Tarr was born in Brooklyn, New York.[1] He attended Brooklyn College, graduating magna cum laude. Later he earned advanced degrees in a number of academic areas, including philosophy, contemporary literature and drama, from institutions including Herzliah Hebrew Teachers Institute-Jewish Teachers Seminary, Columbia University, and the Hebrew Union College-Jewish Institute of Religion.[1]

He was ordained as a rabbi in 1955 and entered the United States Air Force to serve as a military chaplain. This experience inspired some of his first novel, The Conversion of Chaplain Cohen.[1] In it, he explore how a young civilian rabbi was "converted" to the role of a military chaplain who helps men and women of all faiths.[1][2]

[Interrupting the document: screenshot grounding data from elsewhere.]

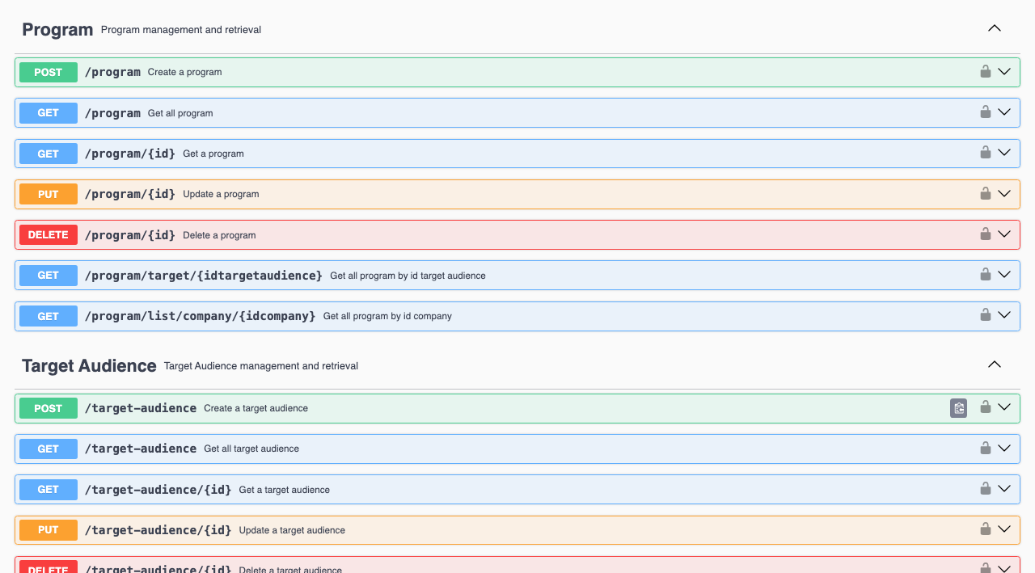Expand the POST /program endpoint arrow
The image size is (1035, 573).
(x=1004, y=71)
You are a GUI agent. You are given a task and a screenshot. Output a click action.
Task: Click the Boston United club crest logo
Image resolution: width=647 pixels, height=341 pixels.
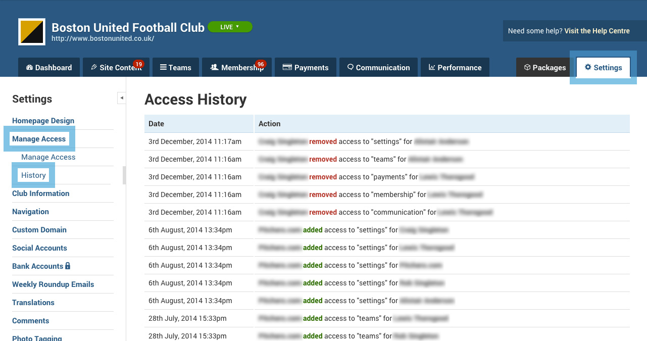click(x=32, y=32)
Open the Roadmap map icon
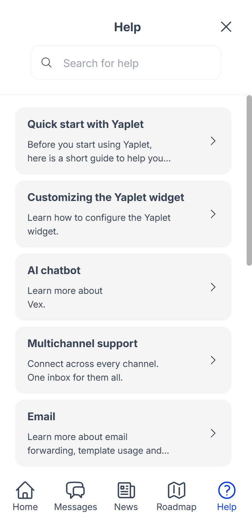 [x=176, y=490]
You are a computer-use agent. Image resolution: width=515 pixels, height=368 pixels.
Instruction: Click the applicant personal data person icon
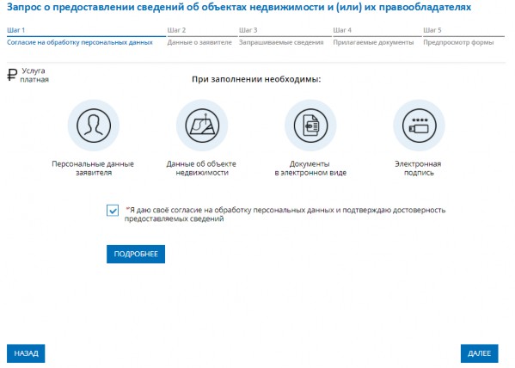coord(94,126)
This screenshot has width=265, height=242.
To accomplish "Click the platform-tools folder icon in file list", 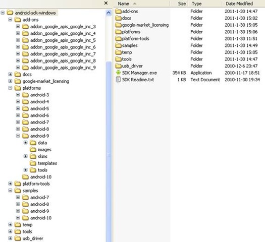I will [119, 38].
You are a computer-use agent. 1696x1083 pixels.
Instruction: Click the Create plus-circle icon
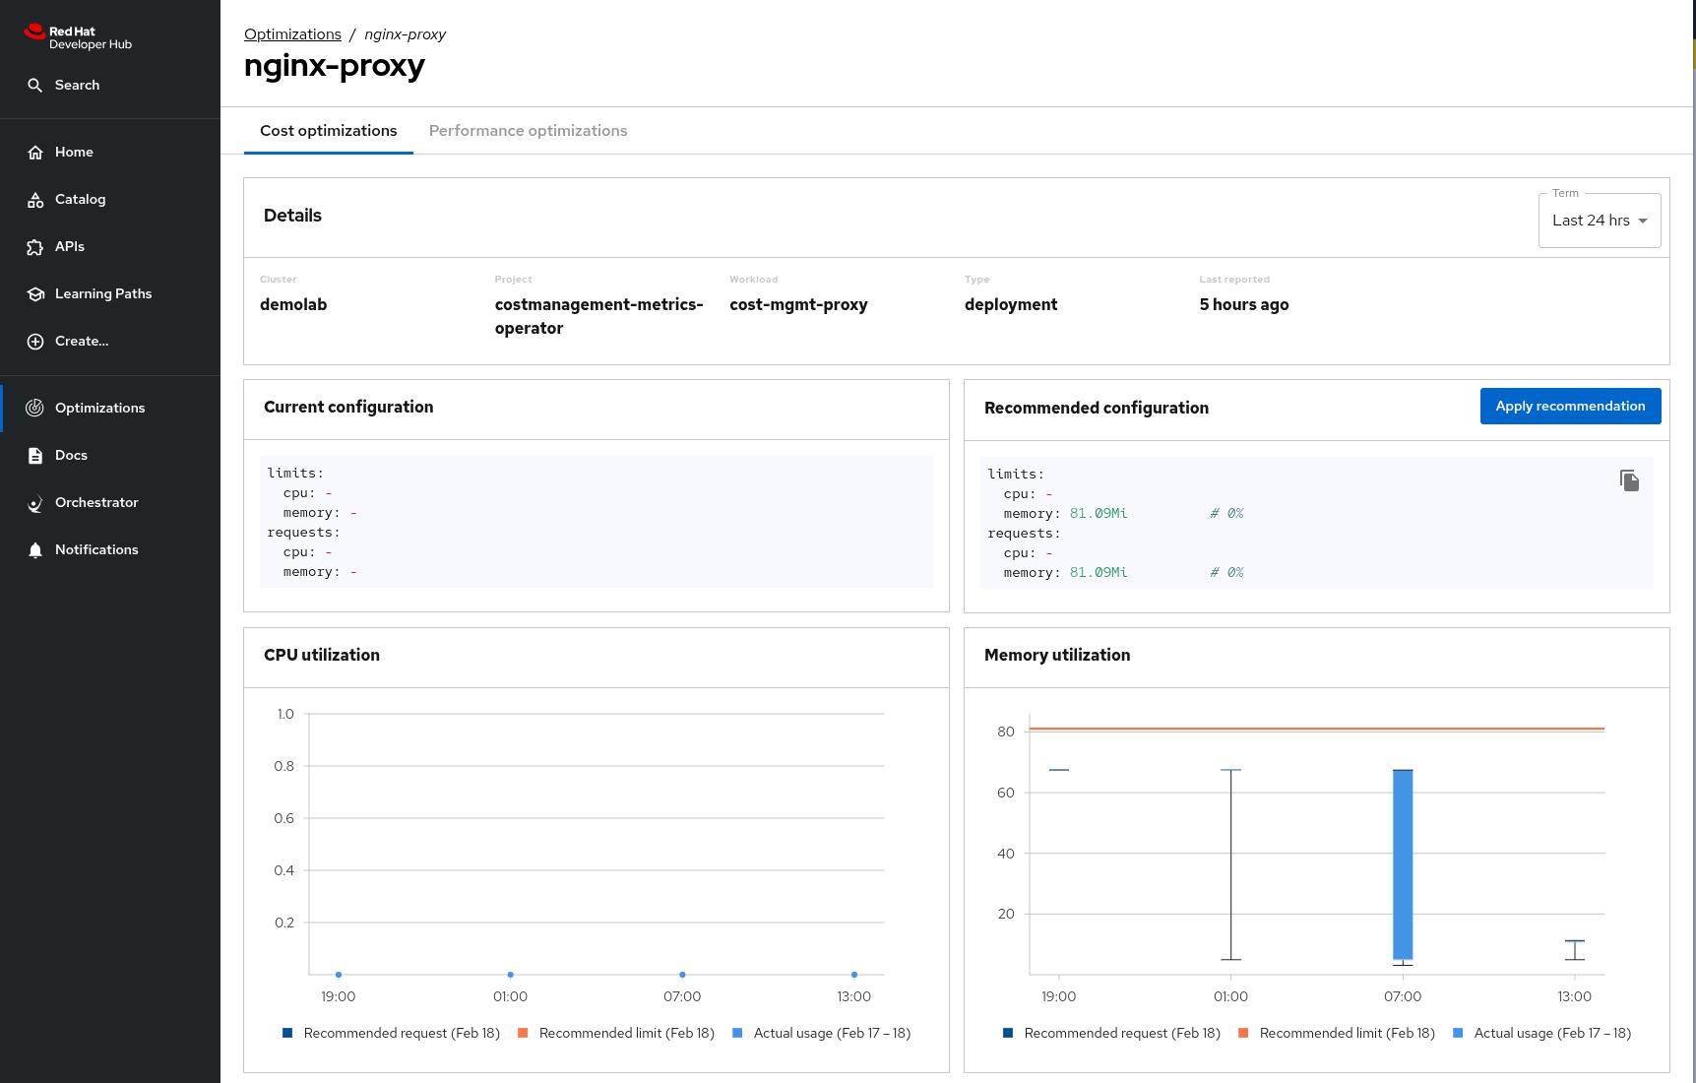coord(35,342)
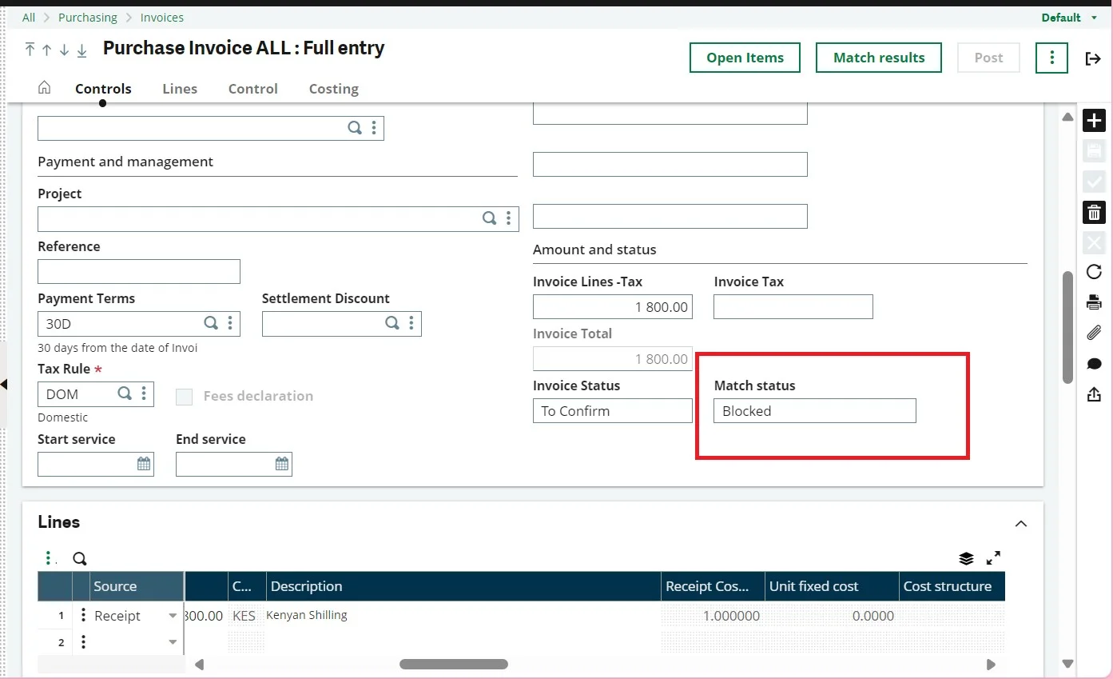Click the Match results button
The image size is (1113, 679).
[x=878, y=58]
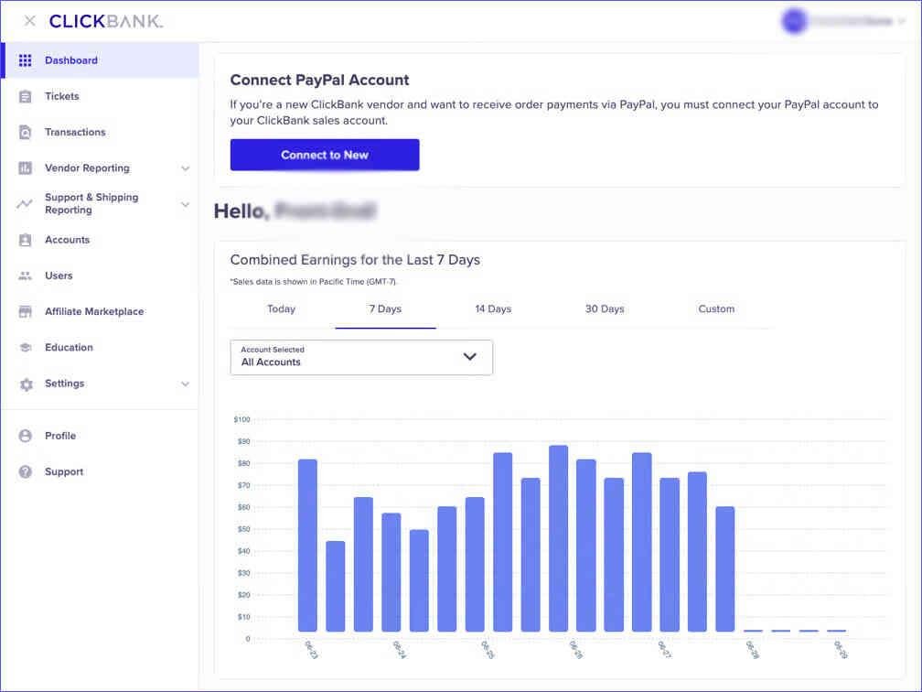Select the Today tab

tap(281, 308)
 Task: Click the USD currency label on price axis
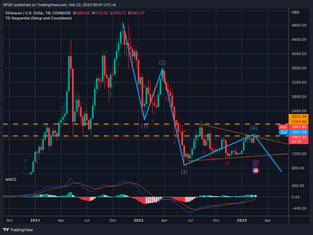click(295, 12)
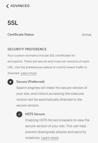Uncheck the HSTS Secure checkbox
The width and height of the screenshot is (98, 143).
(19, 114)
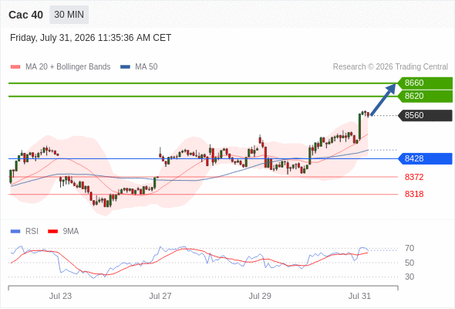Click the red 8372 support label
455x309 pixels.
pyautogui.click(x=414, y=177)
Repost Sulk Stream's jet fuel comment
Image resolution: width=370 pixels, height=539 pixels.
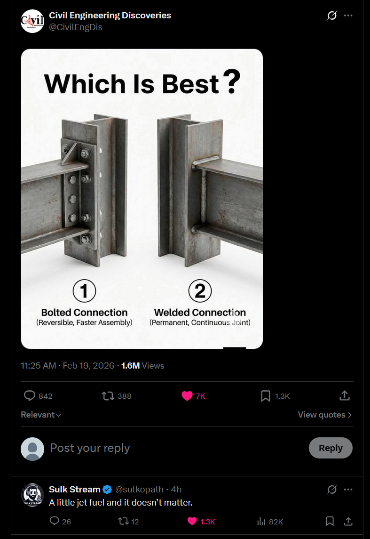[123, 521]
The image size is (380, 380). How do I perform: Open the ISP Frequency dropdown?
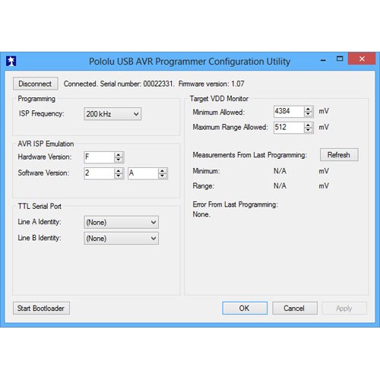coord(112,114)
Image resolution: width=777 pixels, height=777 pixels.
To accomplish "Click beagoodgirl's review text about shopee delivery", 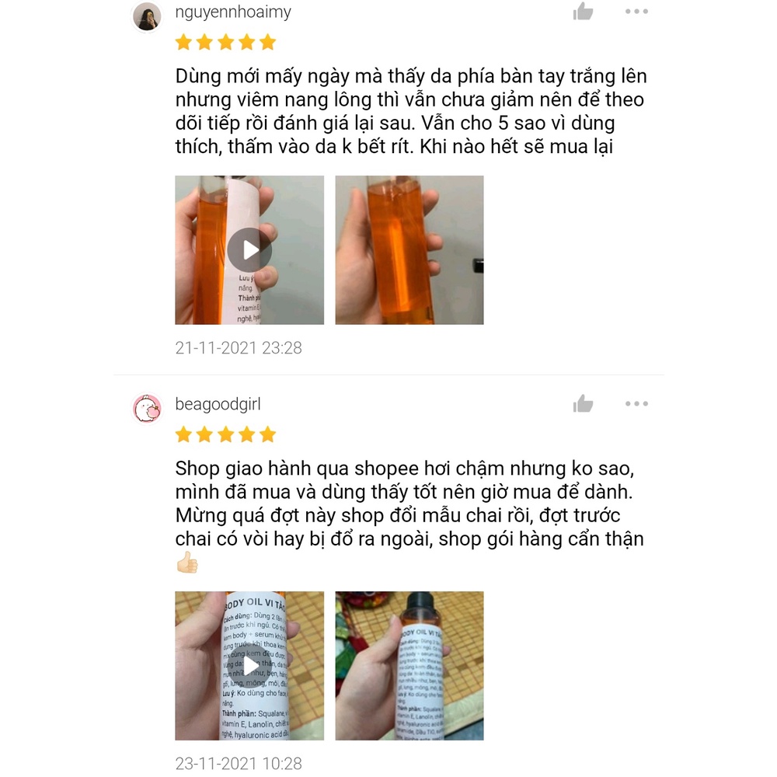I will (409, 516).
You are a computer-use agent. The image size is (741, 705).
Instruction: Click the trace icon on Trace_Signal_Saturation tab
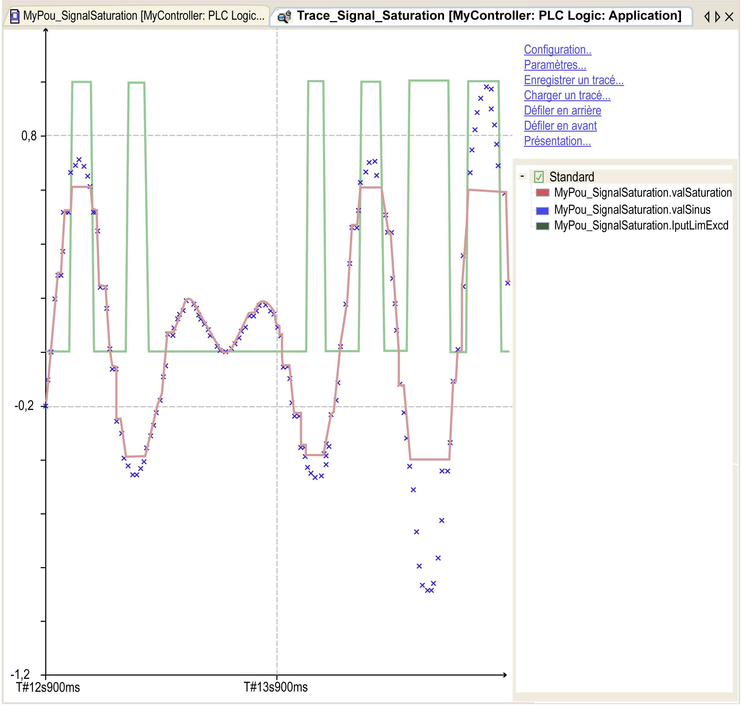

Following his service as a chaplain, Tarr served as the rabbi of a synagogue in Buffalo, New York. In 1960, he moved to a congregation in Westbury, New York.[1] In 1963 he decided to leave the pulpit to pursue a career as a novelist full-time,[3] believing that he could be more effective in terms of reaching others that way.

He said, "[R]eligion is basically out of touch with people".[1] He wanted to help people "contemplate their lives," to consider "how they fit into the world around them".[1] He wrote with humor, through stories that carried values and ideals.[1] As the playwright Brendan Behan wrote in a review for his first novel, The Conversion of Chaplain Cohen (1963), while Tarr "has us busy laughing, he's throwing sermons at us behind our backs".[1][4]

A Kirkus Review of his work So Help Me God! affirmed Tarr's mixture of humor and serious messages, noting that

Tarr's easy-going and companionable rambles through American Jews' spiritual and secular preoccupations (Heaven Help Us!, 1968) continue to amuse, but here he explores some deeply serious and disturbing matters such as Vietnam, the plight of Soviet Jewry, and the essence of religion.[5]

Tarr used his experiences as a pulpit rabbi and military chaplain to inform his writings, and also used his rabbinic knowledge.[6] For example, his novel, A Time for Loving, is based on the Biblical book, The Song of Solomon (also known as the Song of Songs).[6]

Tarr wrote one play, "The New Frontier," a comedy that held tryouts in New Haven and Philadelphia, with the hope that it would make it to Broadway.[7]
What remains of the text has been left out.